A.I. produced myriad AR-10s some to meet specific requirements from various countries in the hopes of adoption, others were transitional models as general improvements were made while some like the heavy barrel squad support weapon versions were aimed at filling gaps in the market. Despite this prolific development and refinement from 1958 until January 1961, A.I. produced just 5,864 rifles according to the admittedly incomplete documents held by the Netherlands Military Museum. Other estimates suggest that in total just short of 10,000 rifles were produced before production of the first generation of AR-10s ended in 1961.

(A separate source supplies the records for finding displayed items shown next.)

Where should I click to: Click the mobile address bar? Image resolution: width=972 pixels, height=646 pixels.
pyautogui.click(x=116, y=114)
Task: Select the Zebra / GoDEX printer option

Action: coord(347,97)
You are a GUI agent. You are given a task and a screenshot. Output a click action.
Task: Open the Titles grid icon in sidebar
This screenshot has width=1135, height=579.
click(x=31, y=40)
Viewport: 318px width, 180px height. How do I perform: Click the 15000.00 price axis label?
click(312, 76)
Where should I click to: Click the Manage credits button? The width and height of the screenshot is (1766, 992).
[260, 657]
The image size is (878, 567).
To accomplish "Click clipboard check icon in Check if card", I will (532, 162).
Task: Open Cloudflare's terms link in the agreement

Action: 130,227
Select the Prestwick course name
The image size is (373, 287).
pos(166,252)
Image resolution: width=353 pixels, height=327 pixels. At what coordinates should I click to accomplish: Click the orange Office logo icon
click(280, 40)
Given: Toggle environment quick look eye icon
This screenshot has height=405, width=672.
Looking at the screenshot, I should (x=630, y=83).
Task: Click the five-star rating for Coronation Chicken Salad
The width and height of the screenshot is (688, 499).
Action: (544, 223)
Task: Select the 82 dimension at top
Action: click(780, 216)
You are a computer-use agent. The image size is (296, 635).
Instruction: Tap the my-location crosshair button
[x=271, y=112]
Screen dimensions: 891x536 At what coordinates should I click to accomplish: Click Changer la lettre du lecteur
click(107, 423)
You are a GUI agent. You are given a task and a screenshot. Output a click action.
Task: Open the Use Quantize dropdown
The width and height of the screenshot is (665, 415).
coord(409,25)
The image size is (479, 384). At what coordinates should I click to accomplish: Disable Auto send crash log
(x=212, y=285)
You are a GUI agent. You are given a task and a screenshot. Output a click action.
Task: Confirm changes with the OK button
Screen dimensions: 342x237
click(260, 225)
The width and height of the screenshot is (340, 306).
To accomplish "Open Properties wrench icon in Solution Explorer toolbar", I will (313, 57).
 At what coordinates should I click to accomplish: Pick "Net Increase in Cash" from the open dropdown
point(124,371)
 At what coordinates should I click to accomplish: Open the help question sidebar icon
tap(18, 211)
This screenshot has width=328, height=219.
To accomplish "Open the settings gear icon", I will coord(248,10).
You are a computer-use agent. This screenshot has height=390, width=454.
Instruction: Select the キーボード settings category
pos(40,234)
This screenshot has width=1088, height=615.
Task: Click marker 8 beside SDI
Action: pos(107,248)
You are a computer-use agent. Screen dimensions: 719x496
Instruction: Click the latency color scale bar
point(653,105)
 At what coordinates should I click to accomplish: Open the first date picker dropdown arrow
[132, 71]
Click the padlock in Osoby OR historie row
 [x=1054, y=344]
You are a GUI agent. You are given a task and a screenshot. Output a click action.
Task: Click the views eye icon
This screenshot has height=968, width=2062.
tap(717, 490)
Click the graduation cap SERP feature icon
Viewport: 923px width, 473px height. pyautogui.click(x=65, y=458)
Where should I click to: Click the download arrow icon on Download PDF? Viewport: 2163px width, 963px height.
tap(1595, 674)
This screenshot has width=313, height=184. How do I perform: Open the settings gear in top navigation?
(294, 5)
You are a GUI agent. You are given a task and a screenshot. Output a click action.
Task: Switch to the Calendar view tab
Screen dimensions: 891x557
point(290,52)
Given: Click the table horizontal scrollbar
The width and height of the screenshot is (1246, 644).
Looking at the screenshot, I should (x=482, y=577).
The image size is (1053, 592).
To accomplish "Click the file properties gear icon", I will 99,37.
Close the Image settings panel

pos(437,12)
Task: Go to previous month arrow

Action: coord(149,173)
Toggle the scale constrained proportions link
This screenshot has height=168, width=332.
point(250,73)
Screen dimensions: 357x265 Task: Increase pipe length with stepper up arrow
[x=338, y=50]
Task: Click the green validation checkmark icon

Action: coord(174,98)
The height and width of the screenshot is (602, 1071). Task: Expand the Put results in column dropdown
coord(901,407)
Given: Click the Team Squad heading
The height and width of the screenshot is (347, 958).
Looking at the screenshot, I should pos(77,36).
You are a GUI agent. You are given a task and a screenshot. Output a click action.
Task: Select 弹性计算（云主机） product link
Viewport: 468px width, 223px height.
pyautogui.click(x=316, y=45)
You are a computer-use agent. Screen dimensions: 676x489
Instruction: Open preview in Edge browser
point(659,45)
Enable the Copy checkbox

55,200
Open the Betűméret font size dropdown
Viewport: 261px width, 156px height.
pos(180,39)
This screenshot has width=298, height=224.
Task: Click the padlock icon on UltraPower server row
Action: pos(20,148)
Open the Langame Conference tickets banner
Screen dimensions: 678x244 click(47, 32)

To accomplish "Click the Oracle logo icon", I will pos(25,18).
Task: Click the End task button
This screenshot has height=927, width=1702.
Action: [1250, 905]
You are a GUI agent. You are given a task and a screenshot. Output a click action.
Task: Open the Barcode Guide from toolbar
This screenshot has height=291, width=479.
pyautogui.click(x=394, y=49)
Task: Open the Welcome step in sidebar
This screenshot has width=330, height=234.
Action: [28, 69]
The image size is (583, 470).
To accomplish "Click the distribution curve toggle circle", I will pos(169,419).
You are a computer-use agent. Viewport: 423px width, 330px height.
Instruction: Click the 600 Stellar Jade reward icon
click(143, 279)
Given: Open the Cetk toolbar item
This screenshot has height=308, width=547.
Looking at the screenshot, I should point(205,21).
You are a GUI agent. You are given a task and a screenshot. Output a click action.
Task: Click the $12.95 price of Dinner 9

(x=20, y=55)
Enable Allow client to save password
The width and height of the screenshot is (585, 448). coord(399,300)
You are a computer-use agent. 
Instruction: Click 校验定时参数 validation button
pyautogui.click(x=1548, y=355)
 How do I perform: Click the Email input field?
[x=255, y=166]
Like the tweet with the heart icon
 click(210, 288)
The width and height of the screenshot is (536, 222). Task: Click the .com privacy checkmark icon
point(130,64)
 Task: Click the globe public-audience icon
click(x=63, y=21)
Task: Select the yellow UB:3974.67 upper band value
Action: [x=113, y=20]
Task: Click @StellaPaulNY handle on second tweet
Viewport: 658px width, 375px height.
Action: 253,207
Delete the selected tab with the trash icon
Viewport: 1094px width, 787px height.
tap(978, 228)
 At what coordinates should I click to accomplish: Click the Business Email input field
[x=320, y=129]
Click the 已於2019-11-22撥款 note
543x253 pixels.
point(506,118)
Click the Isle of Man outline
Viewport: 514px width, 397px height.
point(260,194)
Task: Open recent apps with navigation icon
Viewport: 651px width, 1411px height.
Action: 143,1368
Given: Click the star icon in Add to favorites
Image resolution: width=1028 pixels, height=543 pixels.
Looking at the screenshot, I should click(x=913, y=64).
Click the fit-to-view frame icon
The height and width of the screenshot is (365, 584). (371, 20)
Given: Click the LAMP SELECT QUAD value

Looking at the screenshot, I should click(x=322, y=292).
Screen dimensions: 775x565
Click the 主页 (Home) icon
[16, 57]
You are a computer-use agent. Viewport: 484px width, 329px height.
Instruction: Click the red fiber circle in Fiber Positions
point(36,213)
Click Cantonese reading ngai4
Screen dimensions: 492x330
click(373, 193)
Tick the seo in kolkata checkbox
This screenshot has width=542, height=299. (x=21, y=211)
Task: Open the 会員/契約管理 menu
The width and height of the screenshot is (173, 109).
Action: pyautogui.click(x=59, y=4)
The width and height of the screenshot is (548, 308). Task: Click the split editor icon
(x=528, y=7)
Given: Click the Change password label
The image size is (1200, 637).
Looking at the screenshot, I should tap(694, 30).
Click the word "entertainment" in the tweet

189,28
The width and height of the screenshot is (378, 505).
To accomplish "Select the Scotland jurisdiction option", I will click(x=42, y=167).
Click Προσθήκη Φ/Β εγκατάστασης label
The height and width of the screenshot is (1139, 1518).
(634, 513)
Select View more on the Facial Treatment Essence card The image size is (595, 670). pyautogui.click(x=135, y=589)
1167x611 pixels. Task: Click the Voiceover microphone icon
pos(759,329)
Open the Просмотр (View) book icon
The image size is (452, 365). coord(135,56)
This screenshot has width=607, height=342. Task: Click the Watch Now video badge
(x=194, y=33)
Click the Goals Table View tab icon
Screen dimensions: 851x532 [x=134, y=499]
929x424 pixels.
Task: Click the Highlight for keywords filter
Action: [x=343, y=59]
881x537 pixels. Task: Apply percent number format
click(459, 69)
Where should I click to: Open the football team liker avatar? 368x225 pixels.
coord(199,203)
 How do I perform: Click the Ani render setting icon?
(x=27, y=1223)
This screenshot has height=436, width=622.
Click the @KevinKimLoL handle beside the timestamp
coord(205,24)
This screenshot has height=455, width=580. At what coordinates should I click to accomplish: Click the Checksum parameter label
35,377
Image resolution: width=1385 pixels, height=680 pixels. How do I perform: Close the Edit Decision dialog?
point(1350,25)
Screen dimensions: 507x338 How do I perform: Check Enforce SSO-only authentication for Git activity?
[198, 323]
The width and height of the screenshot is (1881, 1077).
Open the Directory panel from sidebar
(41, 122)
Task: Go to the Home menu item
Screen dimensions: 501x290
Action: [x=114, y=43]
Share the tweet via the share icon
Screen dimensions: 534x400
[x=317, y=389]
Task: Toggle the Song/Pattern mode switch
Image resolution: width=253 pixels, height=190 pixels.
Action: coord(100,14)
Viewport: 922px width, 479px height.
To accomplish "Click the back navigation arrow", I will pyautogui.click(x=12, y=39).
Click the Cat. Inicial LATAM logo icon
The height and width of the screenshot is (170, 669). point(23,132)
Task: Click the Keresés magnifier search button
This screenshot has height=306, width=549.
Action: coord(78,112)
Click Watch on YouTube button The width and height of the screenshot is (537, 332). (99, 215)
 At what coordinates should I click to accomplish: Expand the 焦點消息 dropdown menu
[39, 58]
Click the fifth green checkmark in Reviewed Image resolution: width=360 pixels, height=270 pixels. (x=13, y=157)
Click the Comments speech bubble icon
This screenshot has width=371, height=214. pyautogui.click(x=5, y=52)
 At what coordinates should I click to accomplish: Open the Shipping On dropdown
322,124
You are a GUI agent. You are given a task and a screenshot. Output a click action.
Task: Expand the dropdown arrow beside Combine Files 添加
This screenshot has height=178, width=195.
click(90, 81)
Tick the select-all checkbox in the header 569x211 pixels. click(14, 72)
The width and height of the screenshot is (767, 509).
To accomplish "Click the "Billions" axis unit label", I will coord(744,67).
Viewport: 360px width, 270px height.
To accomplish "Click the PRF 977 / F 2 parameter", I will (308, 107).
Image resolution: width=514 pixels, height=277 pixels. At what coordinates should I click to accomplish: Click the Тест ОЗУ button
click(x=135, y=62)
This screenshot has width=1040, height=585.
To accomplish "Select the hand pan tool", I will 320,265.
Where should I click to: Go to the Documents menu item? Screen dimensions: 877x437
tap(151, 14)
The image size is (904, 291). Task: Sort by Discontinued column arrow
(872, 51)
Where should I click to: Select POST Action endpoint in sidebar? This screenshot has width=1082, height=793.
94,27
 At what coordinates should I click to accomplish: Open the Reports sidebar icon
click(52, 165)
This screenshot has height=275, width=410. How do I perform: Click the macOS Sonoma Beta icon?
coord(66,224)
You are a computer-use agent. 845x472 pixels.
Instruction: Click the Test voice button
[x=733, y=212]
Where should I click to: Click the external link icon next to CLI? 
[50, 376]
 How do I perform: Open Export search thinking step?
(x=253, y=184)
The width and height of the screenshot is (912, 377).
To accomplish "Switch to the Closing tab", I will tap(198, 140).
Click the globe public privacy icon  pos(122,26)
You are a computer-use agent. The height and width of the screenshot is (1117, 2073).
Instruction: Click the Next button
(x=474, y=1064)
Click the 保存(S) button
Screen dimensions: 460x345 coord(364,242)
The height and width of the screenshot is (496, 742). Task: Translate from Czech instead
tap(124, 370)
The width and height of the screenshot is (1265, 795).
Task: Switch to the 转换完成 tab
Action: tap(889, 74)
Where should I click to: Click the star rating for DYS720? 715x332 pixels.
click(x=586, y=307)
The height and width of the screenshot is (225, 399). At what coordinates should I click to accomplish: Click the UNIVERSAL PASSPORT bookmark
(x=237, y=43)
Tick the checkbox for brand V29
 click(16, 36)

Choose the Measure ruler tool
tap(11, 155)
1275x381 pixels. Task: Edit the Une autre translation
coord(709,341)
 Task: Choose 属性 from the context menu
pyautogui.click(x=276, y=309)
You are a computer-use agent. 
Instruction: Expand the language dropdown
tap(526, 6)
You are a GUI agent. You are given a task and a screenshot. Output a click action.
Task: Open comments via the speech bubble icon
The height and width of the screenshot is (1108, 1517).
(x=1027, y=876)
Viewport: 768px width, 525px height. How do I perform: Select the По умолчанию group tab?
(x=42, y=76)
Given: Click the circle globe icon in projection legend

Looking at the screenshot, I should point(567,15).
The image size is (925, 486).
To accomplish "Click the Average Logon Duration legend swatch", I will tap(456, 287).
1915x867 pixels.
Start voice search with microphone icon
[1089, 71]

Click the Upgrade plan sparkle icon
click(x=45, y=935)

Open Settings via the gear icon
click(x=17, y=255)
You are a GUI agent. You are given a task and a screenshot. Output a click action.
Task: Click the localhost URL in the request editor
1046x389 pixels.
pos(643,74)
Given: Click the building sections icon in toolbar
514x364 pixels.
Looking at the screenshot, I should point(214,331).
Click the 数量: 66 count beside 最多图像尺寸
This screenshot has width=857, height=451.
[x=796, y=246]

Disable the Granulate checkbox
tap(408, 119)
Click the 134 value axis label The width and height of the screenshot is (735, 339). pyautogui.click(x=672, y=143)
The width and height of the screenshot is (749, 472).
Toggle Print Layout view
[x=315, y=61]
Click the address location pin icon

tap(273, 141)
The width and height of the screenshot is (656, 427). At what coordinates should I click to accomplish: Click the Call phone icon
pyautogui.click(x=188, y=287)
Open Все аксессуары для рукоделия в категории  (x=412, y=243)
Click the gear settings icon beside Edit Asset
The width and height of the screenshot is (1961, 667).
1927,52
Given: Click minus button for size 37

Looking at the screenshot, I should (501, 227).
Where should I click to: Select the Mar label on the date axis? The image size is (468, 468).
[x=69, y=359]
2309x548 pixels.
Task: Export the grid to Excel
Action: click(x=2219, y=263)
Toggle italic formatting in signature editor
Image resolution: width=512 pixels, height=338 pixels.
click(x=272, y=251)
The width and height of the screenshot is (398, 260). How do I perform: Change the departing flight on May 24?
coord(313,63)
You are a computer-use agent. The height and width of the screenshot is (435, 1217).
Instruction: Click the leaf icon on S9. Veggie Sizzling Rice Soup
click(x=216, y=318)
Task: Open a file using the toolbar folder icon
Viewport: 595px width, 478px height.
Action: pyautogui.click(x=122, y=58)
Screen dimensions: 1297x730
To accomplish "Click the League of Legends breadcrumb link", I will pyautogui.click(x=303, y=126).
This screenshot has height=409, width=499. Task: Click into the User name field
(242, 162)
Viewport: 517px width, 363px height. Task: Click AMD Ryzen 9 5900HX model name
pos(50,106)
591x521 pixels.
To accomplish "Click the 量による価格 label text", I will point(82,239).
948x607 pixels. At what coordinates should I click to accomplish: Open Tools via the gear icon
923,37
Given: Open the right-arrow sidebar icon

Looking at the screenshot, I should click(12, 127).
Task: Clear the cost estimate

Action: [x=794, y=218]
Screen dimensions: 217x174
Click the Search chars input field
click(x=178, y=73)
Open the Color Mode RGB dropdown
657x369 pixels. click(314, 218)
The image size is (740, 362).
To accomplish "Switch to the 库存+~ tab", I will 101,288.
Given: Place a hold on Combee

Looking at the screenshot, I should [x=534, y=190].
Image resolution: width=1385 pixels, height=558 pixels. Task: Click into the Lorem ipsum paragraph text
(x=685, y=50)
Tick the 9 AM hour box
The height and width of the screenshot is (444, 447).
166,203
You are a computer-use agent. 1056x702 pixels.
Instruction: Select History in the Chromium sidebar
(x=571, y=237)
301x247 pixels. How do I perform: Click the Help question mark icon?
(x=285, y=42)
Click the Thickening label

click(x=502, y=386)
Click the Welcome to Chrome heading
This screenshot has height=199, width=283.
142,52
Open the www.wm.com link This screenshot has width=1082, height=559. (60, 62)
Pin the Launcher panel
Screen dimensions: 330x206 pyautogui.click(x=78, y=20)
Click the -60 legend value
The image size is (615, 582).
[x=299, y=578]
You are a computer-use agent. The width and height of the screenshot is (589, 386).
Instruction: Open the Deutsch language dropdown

Fairchild Makes a Deal with Colt The Fairchild Corporation became increasingly frustrated with both A.I.’s continued production delays and the lack of major sales. In need of funds to support the parent company Fairchild decided to sell Colt the rights to ArmaLite’s AR-10 and AR-15. Bobby MacDonald, who had initially been tasked with selling the AR-10 in the Far East, was now instrumental in facilitating the sale of ArmaLite’s AR-10 and AR-15 intellectual property to Colt. In a deal that would prove to be incredibly lucrative for the then-struggling Colt, Fairchild agreed to the sale of the patent rights for a lump sum of just $75,000 and a 4.5 percent royalty on all future production. The rest is history.
Following the deal in 1959, Colt subsequently decided to focus its energies on the smaller, lighter 5.56x45mm AR-15, instead of the AR-10. Fewer than 50 AR-10s were produced in ArmaLite’s Hollywood workshops, and fewer than 10,000 rifles were built all told. The AR-10’s true legacy is its spawning of its smaller caliber successor.